'Ndrangheta, l'accusa dei pm: "Manna pagò Petrini per ottenere un'assoluzione"
Nuovi guai giudiziari in vista per Marco Petrini, giudice d'Appello di Catanzaro coinvolto nell'inchiesta "Genesi" su un presunto giro di corruzione nel tribunale del capoluogo calabrese. La Procura di Salerno ha infatti chiesto al Giudice per le indagini preliminari di poter ascoltare lo stesso Petrini nell'ambito di un'altra inchiesta di presunta corruzione aggravata dall'aver agevolato la cosca di 'ndrangheta "Lanzino-Patitucci". Con lui finiscono sotto indagine per corruzione in atti giudiziari anche l'avvocato Marcello Manna, peraltro sindaco di Rende, l'avvocato Luigi Gullo e Francesco Patitucci.

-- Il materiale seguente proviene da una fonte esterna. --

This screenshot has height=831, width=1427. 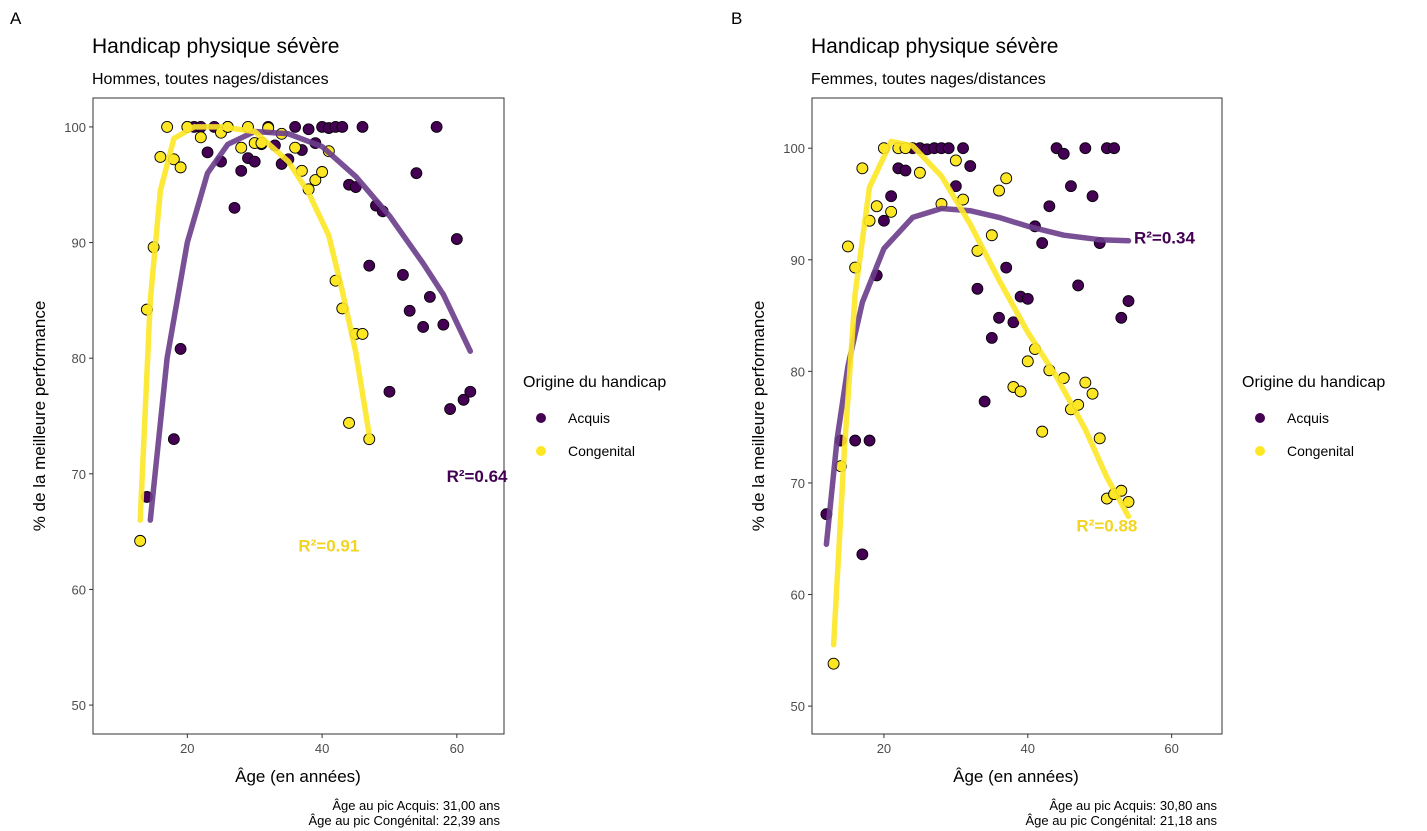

Secondo gli investigatori Petrini sarebbe stato corrotto dagli avvocati Manna e Gullo per far assolvere Patitucci in un processo. Secondo l'ipotesi accusatoria il giudice d'Appello avrebbe ricevuto, in un primo momento, 2500 euro di acconto, a cui poi se ne sarebbero aggiunti altri 10mila di cui la metà versati a titolo di "saldo" nel dicembre 2019, quando Patitucci è stato effettivamente assolto dal giudice nonostante in primo grado fosse stato condannato a 30 anni di reclusione per omicidio.